As shown in a recent Lab Manager survey, most labs are facing challenges centering around both budget and staff. Consequently, labs are being asked to do more with less. To accomplish this, lab managers must focus on developing data-driven processes to make effective priority decisions and schedule work intelligently. Here are some strategies for lab managers to optimize the ROI of their lab’s people, equipment, and processes through effective scheduling.
Variable workload
Most labs experience variable workloads with peaks and valleys. In labs with multiple different functions, like an analytical testing lab, each function will experience its own peaks and valleys. The overall lab workload is the sum of these different workload curves.
To meet budget and stakeholder needs, labs should be staffed in the middle of the workload curve.
To be cost effective, labs need to staff somewhere between the peaks and the valleys. Staffing for the peaks is too expensive and would result in an underutilization of the expertise of the people. Staffing for the valleys would result in important technical work being late or incomplete and the lab underdelivering for key stakeholders.
To meet budget and stakeholder needs, labs should be staffed in the middle of the workload curve. This middle ground provides the foundation for the scheduling decisions required for the lab to demonstrate productivity and flexibility.
Inputs to scheduling decisions
Effective scheduling decisions can benefit from numerous different inputs:
- Dynamic workload data for each different functional area of the lab. This is often available from the laboratory information management system (LIMS).
- Which staff are best suited to execute particular tasks. This is often available from training records in a quality management system (QMS).
- The number of available hours for technical work. These data involve the full-time equivalents in different areas, overhead, and paid time off.
- The availability of needed equipment. This is often available from the QMS.
- Expectations of how long different activities will require. This is often available from timesheet data.
- Stakeholder expectations and due dates. This can often be found in the LIMS.
Prioritization
Lab managers must make priority decisions to help the team optimize the workflow. An effective approach to prioritization is represented by the Eisenhower Matrix. It is a 2x2 matrix showing high and low estimates of importance versus urgency. Productivity is enhanced by driving work that is high in both importance and urgency, planning work that is high importance and low urgency, and limiting the work on low importance activities.

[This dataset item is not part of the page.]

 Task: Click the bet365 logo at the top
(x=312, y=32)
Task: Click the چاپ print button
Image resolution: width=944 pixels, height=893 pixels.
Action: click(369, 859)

Example of an Eisenhower Matrix
Urgent | Not Urgent | |
Important | Fix the malfunctioning centrifuge | Work on streamlining chemical inventory management |
Not Important | Attend sales call from equipment vendor | Re-organize office |
Improving flexibility
There are several actions lab managers can take to improve the lab’s operational flexibility:
- Cross train: increase the number of people who can cover important activities. This enables greater use of staff when their primary work area experiences a workload valley.
- Monitor progress: actively track the status of all projects in a LIMS.

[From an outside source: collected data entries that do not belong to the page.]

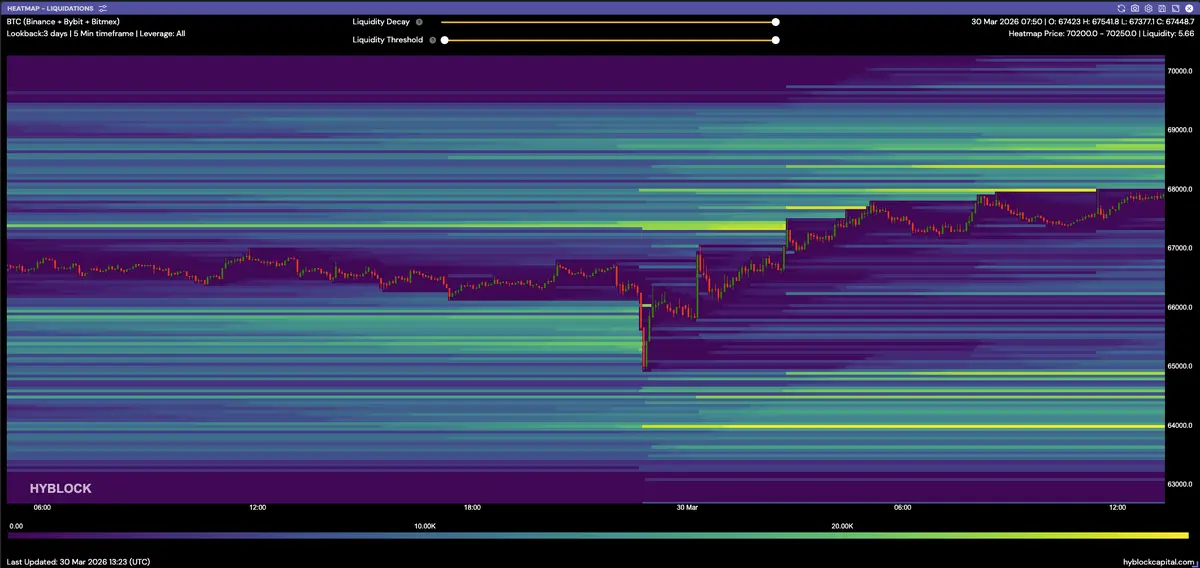Open the gear settings icon
The width and height of the screenshot is (1200, 568).
(1148, 8)
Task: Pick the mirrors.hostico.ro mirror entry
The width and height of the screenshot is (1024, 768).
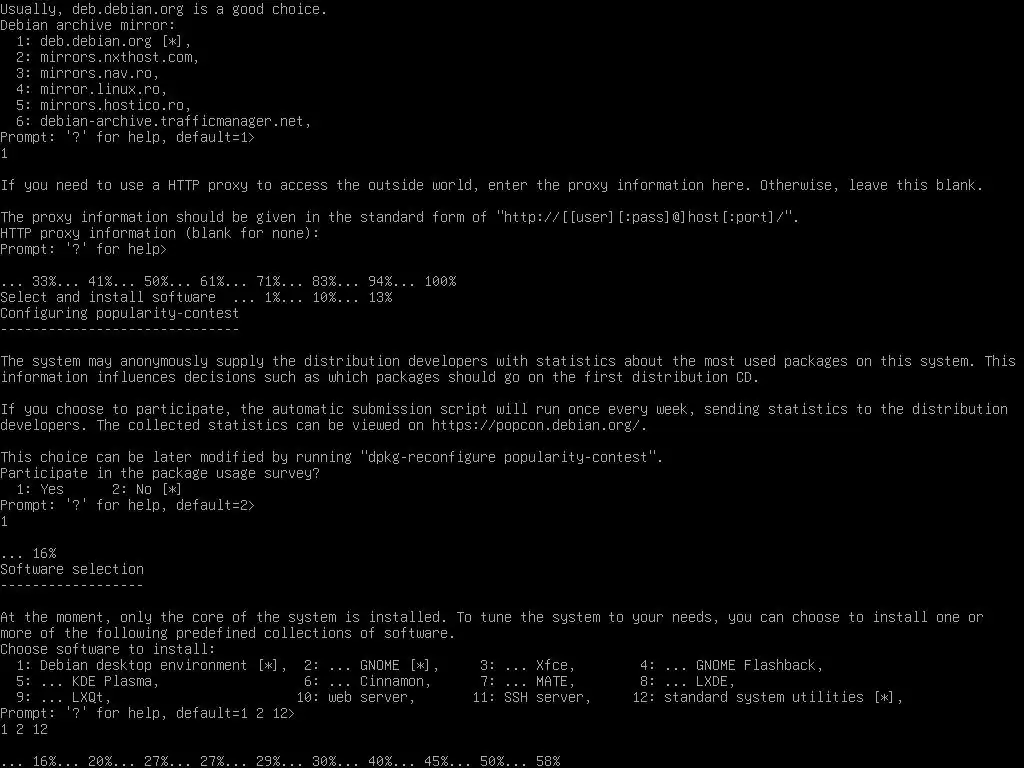Action: 103,105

- Document standard methods – ensure consistent performance on important activities and reduce the time required for training.

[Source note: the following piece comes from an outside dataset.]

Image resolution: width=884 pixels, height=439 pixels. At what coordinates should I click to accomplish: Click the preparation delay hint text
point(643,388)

- Consider outsourcing options – focus the lab on what it does best and find external partners to tackle the one-off projects.
- Focus on strengths – help staff develop their strengths and work primarily within them. Reduce time working in weaknesses.
- Delegate decisions and train area leaders to make good data-driven decisions
Lab managers who consistently make effective priority decisions and develop flexibility in their staff will demonstrate improved efficiency and productivity, driving their labs to success in delivering their mission and purpose.